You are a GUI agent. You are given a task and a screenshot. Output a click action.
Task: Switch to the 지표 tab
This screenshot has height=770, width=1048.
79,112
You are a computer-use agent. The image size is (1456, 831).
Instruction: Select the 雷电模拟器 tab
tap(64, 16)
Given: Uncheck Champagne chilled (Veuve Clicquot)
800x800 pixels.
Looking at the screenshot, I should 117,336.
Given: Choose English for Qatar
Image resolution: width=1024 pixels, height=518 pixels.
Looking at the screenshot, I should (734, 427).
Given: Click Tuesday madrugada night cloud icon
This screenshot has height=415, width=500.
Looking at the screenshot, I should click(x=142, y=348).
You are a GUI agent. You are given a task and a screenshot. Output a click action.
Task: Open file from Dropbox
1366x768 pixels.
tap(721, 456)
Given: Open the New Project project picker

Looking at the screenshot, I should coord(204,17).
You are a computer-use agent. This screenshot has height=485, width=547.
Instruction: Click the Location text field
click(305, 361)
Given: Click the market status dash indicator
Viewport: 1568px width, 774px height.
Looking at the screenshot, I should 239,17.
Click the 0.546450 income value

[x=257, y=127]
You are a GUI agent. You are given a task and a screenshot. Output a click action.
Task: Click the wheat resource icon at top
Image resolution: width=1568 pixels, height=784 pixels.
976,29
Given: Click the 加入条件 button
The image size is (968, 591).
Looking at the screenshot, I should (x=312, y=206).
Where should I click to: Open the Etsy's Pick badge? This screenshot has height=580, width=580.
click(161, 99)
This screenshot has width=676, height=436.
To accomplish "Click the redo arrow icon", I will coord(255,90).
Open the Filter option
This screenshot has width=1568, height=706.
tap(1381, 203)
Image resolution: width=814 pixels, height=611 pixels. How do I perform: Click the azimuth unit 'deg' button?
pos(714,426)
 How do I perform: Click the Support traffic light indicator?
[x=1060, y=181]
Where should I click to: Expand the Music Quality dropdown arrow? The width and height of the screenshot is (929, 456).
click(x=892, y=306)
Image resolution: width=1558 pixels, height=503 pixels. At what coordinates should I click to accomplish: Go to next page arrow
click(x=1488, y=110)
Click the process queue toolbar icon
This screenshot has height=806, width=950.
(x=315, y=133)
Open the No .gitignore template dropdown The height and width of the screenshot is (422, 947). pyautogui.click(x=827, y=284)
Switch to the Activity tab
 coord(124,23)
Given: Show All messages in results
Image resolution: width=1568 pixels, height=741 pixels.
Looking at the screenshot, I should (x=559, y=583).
*-*-*
**Task details:**
Without leaving out a single line, retype the material above exactly.

**Output for this task:**
You are a GUI agent. You are given a task and a screenshot. Output a click action.
Task: Switch to the 지표 tab
This screenshot has height=770, width=1048.
79,112
You are a computer-use agent. The image size is (1456, 831).
Instruction: Select the 雷电模拟器 tab
tap(64, 16)
Given: Uncheck Champagne chilled (Veuve Clicquot)
800x800 pixels.
Looking at the screenshot, I should 117,336.
Given: Choose English for Qatar
Image resolution: width=1024 pixels, height=518 pixels.
Looking at the screenshot, I should (734, 427).
Given: Click Tuesday madrugada night cloud icon
This screenshot has height=415, width=500.
Looking at the screenshot, I should click(x=142, y=348).
You are a GUI agent. You are given a task and a screenshot. Output a click action.
Task: Open file from Dropbox
1366x768 pixels.
tap(721, 456)
Given: Open the New Project project picker

Looking at the screenshot, I should coord(204,17).
You are a computer-use agent. This screenshot has height=485, width=547.
Instruction: Click the Location text field
click(305, 361)
Given: Click the market status dash indicator
Viewport: 1568px width, 774px height.
Looking at the screenshot, I should 239,17.
Click the 0.546450 income value

[x=257, y=127]
You are a GUI agent. You are given a task and a screenshot. Output a click action.
Task: Click the wheat resource icon at top
Image resolution: width=1568 pixels, height=784 pixels.
976,29
Given: Click the 加入条件 button
The image size is (968, 591).
Looking at the screenshot, I should (x=312, y=206).
Where should I click to: Open the Etsy's Pick badge? This screenshot has height=580, width=580.
click(161, 99)
This screenshot has width=676, height=436.
To accomplish "Click the redo arrow icon", I will coord(255,90).
Open the Filter option
This screenshot has width=1568, height=706.
tap(1381, 203)
Image resolution: width=814 pixels, height=611 pixels. How do I perform: Click the azimuth unit 'deg' button?
pos(714,426)
 How do I perform: Click the Support traffic light indicator?
[x=1060, y=181]
Where should I click to: Expand the Music Quality dropdown arrow? The width and height of the screenshot is (929, 456).
click(x=892, y=306)
Image resolution: width=1558 pixels, height=503 pixels. At what coordinates should I click to accomplish: Go to next page arrow
click(x=1488, y=110)
Click the process queue toolbar icon
This screenshot has height=806, width=950.
(x=315, y=133)
Open the No .gitignore template dropdown The height and width of the screenshot is (422, 947). pyautogui.click(x=827, y=284)
Switch to the Activity tab
 coord(124,23)
Given: Show All messages in results
Image resolution: width=1568 pixels, height=741 pixels.
Looking at the screenshot, I should (x=559, y=583).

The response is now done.